O espectador sabe que vai assistir a uma cerimônia de exorcismo, sabe bem que vai sofrer com os personagens, mas sabe também que todos estes grandes males são pintados só para dizer que a vida vale a pena ser vivida mesmo por suas pequenas coisas, como lembra Gustav Adolf Ekdhal num discurso ao fim de Fanny e Alexandre: “O importante é ser feliz, tão feliz quanto se possa, quando a felicidade se apresenta” – discurso montado com frases já encontradas no final de Gritos e Sussurros (no diário de Agnes), na conversa do cavaleiro Block com a morte em O Sétimo Selo e num desabafo menos desesperançado do Johann de Cenas de um Casamento.
O espectador sabe mais ou menos o que vai encontrar. Entra pra ver Fanny e Alexandre guiado pela experiência. Mas é sempre bom lembrar, com Bergman nunca se sabe demais, a experiência nunca é o bastante. Seu discurso de sempre, apurado, lapidado, sem as gorduras que, ele afirma, inchavam as imagens de seus primeiros filmes, aparece aqui melhor e mais bonito do que nunca. Lá estão alguns de seus personagens habituais. David. Vergerus. Gustav. Isak. Jenny. Parentes dos Vogler, dos Johann, das Alma, das Karin, das Marianne, das Agnes. Todos velhos conhecidos. Mas o diretor, hoje com 66 anos, está mais jovem do que nunca.
Ernst Ingmar Bergman nasceu em Uppsalá em julho de 1918, filho de um pastor da igreja protestante, Erik Bergman, e de sua mulher, Karin Akerblom. Nos 40 anos que separam a filmagem de Hets da estreia entre nós de Fanny e Alexandre ele não se ocupou apenas de cinema. Fez teatro, e muito. Este filme marca o seu retorno à Suécia depois de uma ausência de nove anos, motivada por uma briga com o Imposto de Renda. E marca também, ele disse, o final de sua carreira no cinema (mas em fevereiro último, durante o Festival de Berlim, Liv Ullmann anunciou que Bergman voltaria a filmar com ela, fazendo ainda este ano A Comédia Humana). Último filme ou não Fanny e Alexandre está construído como uma espécie de testamento. Bergman revê e reinventa sua história e a história de seus personagens. Fala um pouco de sua vida e um pouco de sua paixão pelo cinema e pelo teatro, um pouco de sua paixão pelos personagens que inventou ao longo destes anos.

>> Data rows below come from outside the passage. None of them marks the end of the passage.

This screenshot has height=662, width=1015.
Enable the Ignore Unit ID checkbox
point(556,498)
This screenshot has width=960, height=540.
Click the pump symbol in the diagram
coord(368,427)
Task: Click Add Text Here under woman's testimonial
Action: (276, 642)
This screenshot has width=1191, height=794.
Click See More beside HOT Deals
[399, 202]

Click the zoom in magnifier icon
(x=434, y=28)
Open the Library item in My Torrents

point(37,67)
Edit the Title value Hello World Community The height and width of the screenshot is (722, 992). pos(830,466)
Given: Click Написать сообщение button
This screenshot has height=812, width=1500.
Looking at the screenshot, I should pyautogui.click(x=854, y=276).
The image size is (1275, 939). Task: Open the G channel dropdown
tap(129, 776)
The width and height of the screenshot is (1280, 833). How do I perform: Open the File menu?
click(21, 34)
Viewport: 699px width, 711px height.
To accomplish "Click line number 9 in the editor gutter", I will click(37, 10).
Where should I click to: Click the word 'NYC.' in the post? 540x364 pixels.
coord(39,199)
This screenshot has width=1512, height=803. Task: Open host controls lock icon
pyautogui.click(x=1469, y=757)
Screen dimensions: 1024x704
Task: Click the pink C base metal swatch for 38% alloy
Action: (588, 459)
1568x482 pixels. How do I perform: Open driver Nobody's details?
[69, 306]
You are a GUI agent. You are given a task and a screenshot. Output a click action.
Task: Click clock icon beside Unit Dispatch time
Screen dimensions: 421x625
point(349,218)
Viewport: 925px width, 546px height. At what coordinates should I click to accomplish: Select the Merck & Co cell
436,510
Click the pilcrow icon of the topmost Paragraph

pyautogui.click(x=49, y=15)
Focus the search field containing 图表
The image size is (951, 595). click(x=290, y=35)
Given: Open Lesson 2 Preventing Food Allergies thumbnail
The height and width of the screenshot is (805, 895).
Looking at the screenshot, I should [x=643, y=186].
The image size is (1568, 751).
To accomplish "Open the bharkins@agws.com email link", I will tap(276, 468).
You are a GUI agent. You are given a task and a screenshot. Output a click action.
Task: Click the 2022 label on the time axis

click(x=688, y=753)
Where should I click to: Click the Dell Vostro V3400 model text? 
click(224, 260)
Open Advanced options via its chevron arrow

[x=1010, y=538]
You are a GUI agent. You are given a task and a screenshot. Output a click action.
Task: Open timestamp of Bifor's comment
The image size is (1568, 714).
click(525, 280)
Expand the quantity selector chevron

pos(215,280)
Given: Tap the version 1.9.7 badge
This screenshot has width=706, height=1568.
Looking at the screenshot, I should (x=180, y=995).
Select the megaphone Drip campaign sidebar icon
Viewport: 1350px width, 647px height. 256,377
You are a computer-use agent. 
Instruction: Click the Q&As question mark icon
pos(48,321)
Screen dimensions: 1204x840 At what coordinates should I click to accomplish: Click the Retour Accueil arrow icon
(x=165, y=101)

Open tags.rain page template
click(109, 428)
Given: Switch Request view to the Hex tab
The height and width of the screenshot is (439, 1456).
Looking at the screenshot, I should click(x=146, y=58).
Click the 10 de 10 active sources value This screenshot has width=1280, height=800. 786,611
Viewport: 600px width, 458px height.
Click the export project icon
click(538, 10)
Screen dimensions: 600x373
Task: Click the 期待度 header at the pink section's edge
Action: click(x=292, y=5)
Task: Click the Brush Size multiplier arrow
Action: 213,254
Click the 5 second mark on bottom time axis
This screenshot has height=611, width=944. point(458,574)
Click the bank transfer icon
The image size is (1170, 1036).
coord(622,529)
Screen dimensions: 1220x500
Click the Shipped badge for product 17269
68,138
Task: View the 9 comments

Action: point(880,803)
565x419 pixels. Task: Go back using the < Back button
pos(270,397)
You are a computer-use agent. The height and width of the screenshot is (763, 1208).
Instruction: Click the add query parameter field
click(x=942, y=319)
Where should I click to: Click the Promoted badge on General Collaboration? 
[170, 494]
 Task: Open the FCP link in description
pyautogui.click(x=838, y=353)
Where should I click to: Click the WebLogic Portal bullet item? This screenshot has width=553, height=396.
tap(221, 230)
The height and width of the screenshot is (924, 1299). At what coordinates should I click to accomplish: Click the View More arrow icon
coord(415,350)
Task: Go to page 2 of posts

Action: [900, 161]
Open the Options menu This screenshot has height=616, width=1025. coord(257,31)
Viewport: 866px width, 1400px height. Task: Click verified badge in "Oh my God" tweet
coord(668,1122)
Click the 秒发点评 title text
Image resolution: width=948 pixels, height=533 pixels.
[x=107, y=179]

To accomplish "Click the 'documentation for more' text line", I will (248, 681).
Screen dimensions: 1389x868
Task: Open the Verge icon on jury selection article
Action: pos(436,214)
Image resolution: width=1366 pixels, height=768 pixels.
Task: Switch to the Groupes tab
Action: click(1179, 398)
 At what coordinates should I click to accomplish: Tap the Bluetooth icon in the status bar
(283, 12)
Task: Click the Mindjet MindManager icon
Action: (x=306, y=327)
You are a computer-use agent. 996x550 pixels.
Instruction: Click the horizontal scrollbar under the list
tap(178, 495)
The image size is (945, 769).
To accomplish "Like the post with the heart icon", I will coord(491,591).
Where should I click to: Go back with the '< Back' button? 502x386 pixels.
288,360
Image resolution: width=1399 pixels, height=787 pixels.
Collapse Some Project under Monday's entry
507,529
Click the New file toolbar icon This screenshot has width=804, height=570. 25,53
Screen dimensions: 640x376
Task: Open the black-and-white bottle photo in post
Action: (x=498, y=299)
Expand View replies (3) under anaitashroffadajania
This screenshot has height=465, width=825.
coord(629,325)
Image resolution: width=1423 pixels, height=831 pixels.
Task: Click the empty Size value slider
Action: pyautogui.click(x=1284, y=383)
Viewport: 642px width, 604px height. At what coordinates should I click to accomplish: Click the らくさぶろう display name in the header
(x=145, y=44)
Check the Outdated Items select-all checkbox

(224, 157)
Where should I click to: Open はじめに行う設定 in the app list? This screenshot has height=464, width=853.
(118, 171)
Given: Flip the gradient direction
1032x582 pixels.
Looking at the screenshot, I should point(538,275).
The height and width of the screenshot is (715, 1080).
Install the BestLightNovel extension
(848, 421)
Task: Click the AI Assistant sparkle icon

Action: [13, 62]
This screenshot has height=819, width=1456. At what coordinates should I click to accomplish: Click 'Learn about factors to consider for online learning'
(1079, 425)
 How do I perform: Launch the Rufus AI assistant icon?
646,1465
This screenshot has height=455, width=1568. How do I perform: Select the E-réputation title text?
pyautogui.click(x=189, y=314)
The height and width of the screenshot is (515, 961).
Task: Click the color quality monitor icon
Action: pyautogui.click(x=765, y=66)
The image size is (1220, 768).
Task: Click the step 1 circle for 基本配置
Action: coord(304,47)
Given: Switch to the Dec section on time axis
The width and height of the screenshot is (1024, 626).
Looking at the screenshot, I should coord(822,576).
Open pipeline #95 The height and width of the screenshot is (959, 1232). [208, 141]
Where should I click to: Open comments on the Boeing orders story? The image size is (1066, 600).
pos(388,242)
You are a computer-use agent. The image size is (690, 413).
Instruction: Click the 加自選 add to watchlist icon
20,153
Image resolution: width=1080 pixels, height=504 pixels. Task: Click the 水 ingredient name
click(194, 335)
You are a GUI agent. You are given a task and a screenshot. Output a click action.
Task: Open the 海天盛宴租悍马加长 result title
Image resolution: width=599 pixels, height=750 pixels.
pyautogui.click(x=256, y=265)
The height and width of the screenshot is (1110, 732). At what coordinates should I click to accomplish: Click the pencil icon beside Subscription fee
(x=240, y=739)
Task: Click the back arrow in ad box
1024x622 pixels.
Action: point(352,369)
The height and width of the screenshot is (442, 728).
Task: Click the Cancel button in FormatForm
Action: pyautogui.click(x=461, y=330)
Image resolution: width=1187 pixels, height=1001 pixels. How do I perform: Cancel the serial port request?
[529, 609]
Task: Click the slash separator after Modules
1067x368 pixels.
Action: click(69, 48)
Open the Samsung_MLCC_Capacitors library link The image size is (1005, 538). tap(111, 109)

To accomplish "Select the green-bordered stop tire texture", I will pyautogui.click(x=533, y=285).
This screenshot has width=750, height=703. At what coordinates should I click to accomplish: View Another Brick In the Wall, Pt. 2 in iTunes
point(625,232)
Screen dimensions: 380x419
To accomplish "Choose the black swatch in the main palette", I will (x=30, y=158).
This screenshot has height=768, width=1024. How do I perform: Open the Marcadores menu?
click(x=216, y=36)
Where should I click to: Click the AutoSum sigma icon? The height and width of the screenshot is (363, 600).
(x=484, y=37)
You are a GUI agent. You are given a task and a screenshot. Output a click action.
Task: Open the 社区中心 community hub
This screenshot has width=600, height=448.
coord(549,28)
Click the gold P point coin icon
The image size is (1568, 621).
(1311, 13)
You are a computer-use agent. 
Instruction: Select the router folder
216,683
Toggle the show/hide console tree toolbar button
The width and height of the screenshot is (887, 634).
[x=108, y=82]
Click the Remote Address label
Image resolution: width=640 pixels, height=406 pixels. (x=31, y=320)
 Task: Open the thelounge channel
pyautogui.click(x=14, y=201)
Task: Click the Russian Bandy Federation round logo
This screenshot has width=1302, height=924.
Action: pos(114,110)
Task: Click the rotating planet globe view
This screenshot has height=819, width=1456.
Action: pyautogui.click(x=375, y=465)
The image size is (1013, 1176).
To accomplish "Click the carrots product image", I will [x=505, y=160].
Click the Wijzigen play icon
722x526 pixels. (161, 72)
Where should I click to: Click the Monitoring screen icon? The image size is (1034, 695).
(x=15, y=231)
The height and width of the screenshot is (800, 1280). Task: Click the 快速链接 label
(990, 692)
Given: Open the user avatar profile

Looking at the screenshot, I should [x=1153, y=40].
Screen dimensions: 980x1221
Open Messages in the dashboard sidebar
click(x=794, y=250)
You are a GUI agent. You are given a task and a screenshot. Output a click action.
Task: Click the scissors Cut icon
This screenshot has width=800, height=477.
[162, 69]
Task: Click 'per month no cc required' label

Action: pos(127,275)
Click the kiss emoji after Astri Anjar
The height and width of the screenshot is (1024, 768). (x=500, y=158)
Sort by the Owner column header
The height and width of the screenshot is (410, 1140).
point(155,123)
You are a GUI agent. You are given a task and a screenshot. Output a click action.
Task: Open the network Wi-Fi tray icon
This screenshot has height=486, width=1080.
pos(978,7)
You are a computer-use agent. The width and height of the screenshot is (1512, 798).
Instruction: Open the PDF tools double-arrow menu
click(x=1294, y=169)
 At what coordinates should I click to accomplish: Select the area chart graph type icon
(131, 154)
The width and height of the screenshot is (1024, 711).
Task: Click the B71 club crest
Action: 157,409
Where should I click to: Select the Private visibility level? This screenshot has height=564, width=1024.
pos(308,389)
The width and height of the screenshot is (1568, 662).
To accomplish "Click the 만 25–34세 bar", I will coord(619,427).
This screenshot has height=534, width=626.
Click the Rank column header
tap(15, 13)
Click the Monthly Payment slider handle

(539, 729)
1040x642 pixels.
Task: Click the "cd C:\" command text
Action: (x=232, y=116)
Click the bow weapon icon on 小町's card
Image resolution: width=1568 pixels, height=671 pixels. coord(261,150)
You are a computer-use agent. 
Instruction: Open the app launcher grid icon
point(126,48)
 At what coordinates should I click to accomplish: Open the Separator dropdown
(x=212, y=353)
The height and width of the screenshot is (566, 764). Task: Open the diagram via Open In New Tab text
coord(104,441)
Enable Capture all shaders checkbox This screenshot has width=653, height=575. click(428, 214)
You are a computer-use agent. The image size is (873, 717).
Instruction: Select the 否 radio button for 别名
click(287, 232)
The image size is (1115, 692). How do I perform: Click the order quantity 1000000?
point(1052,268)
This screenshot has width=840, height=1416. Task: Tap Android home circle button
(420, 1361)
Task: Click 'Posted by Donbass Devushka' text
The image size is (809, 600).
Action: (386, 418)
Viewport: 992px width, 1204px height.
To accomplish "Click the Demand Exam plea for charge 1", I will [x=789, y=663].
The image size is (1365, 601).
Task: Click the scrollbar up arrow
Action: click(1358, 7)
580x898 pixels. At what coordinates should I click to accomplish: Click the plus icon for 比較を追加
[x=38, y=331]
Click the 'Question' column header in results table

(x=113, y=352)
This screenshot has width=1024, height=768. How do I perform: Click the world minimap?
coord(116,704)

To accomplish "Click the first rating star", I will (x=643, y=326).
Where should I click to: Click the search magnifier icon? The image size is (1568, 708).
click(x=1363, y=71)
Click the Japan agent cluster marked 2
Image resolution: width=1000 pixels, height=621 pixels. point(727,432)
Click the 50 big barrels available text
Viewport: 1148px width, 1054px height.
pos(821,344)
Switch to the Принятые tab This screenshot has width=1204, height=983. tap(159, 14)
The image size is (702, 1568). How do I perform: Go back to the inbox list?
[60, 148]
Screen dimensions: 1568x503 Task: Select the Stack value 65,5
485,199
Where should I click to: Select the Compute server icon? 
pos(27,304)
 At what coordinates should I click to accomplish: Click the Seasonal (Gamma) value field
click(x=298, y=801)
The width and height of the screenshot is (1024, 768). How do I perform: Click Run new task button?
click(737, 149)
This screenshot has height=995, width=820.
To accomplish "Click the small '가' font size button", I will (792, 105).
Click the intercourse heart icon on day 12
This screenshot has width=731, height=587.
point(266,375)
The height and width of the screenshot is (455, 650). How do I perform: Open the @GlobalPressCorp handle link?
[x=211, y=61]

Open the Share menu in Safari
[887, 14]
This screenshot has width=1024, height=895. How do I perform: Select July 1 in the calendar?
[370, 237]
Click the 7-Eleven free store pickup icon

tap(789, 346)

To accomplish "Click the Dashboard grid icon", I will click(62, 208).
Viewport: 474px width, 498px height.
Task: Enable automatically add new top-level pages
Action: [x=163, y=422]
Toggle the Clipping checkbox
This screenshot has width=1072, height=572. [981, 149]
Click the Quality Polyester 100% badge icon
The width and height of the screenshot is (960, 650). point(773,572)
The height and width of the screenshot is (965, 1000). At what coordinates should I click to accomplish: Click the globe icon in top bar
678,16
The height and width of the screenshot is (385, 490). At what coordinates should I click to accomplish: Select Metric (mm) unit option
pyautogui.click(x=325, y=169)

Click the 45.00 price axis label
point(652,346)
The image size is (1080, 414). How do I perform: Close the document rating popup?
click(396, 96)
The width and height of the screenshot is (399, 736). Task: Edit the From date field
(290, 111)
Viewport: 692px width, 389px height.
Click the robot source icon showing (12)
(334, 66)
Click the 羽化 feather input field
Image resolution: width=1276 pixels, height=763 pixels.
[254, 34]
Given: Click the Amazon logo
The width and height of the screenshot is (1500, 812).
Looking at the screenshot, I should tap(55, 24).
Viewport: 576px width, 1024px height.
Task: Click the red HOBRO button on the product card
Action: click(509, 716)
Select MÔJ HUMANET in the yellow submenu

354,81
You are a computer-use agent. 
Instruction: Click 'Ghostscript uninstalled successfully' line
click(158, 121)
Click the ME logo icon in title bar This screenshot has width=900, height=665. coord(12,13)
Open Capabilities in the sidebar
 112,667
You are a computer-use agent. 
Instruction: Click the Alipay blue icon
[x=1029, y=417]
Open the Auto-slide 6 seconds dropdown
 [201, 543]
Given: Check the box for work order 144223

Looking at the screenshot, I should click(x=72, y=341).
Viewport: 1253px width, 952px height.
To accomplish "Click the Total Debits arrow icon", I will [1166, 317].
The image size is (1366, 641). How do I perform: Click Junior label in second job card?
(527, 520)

Bergman está em Fanny e Alexandre do lado de dentro e do lado de fora da imagem. Ele está um pouco no garoto Alexandre, que se diverte com uma lanterna mágica e que sonha em fazer teatro, que vive num mundo de fantasia mas que dele é arrancado pelo rigor do padrasto. O personagem, é verdade, não vive as mesmas experiências vividas pelo diretor. Mas Bergman empresta a seu Alexandre (a julgar pelas confissões feitas no livro de entrevistas Bergman segundo Bergman) muito de si mesmo, e empresta ao pastor Edvard Vergerus e a Emile Ekdhal um pouco do comportamento de seus pais. Nada de biografia, por certo, que o que importa mesmo é montar uma ficção, inventar uma história livremente, criar alguns fantasmas. O filme, na verdade, corre na tela bem assim como o define a frase ainda tirada de Strindberg e lida quase ao final:
“Tudo pode acontecer, tudo é possível e verdadeiro. O tempo e o espaço não existem mais. A partir de uma base real insignificante, o autor libera a sua imaginação. Sonho e realidade são uma coisa só”.
Corre assim para dizer, meio amargo, que somos obrigados a conviver com os nossos pesadelos. E para dizer, meio satisfeito, que os pesadelos dos artistas (como lembra Gustav Adolf) são úteis porque uma vez que já foram sonhados não precisam mais invadir os nossos sonhos.